* START Passage given *
Parallelization - Githubissues

dennissergeev / octant

Objective Cyclone Tracking ANalysis Tools

http://octant-docs.rtfd.io/

MIT License

6 stars 4 forks source link

Parallelization #1

Open dennissergeev opened 6 years ago

dennissergeev commented 6 years ago

Add an option to execute functions in parallel processes

dennissergeev commented 6 years ago

Proof of concept:

def foo(df):
    flag = True
    if df.total_dist_km < 300.:
        flag = False
    if flag:
        if ((df.vortex_type != 0).sum() / df.shape[0] > 0.2):
            flag = False
    if flag:
        df['cat'] = 99
    return df

with concurrent.futures.ProcessPoolExecutor(4) as pool:
    TR.data = pd.concat(list(pool.map(foo, [j for i, j in TR.gb], chunksize=10)))

So far it doesn't give any speed-ups, but maybe it will for heavier computations.

dennissergeev commented 6 years ago

For track density calculation, concurrent execution reduces total time by 2. Example:

with concurrent.futures.ProcessPoolExecutor(4) as pool:
    res = list(pool.map(density, gb_list, chunksize=10))
dens = np.array(res).sum(axis=0)

Needs to be investigated further.
* END Passage given *
* START Material *
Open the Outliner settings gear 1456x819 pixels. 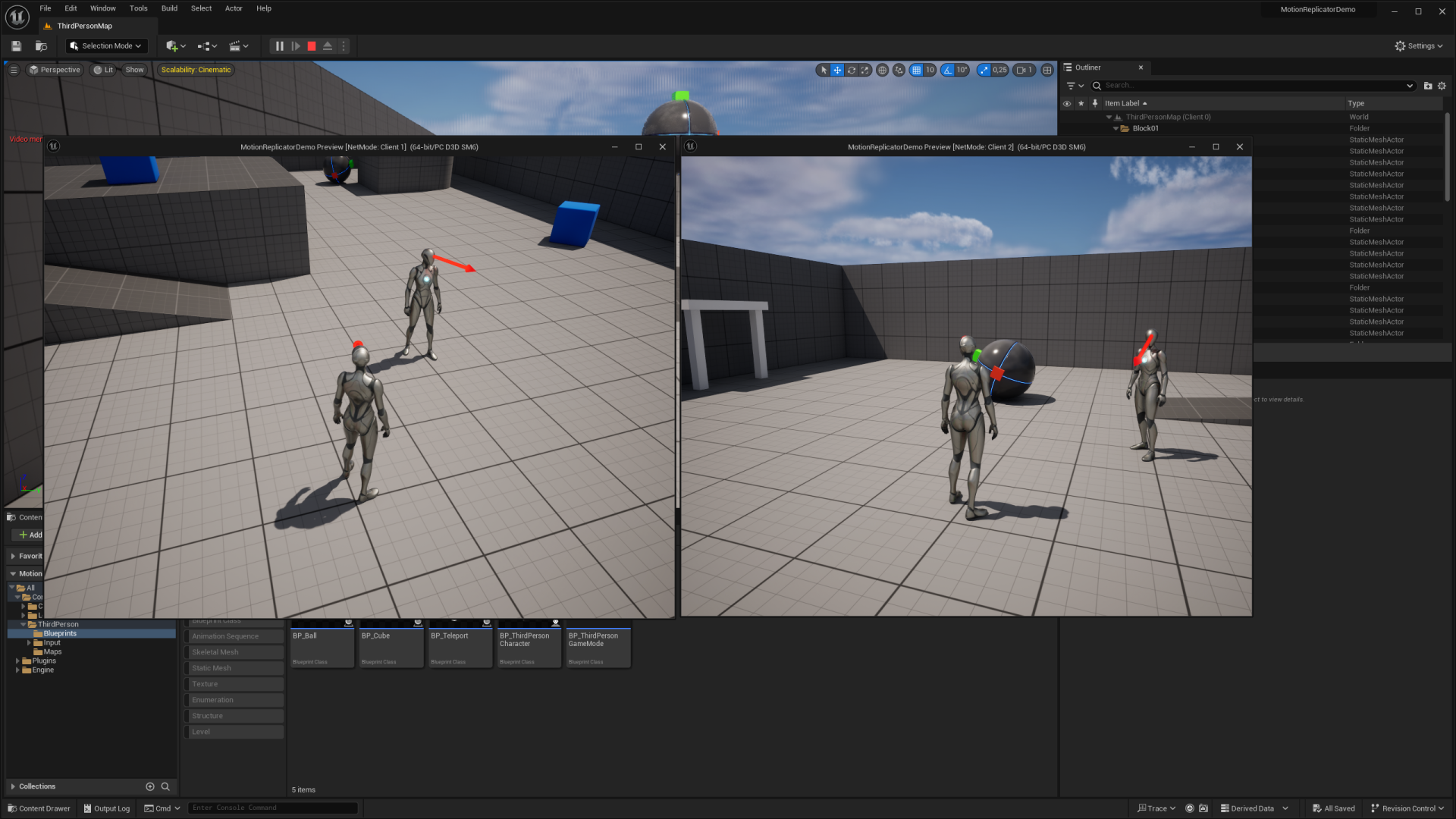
* END Material *
== Written exercise A ==
Answer these questions about the parallelization thread:
(i) Under what license is the project released?
(ii) In the proof-of-concept function, what value of total_dist_km causes the flag to be set to False when the distance falls below it?
(iii) For track density calculation, by what factor does concurrent execution reduce total time?
== Written exercise B ==
Substitute "group_list" for "gb_list" and write out the part of the parallelization thread between "For track density" and "dens = np.array(res).sum(axis=0)", inclusive.
Rely only on the parallelization thread, not on the data.

== Written reply A ==
(i) MIT License
(ii) 300
(iii) By 2

== Written reply B ==
For track density calculation, concurrent execution reduces total time by 2. Example:

with concurrent.futures.ProcessPoolExecutor(4) as pool:
    res = list(pool.map(density, group_list, chunksize=10))
dens = np.array(res).sum(axis=0)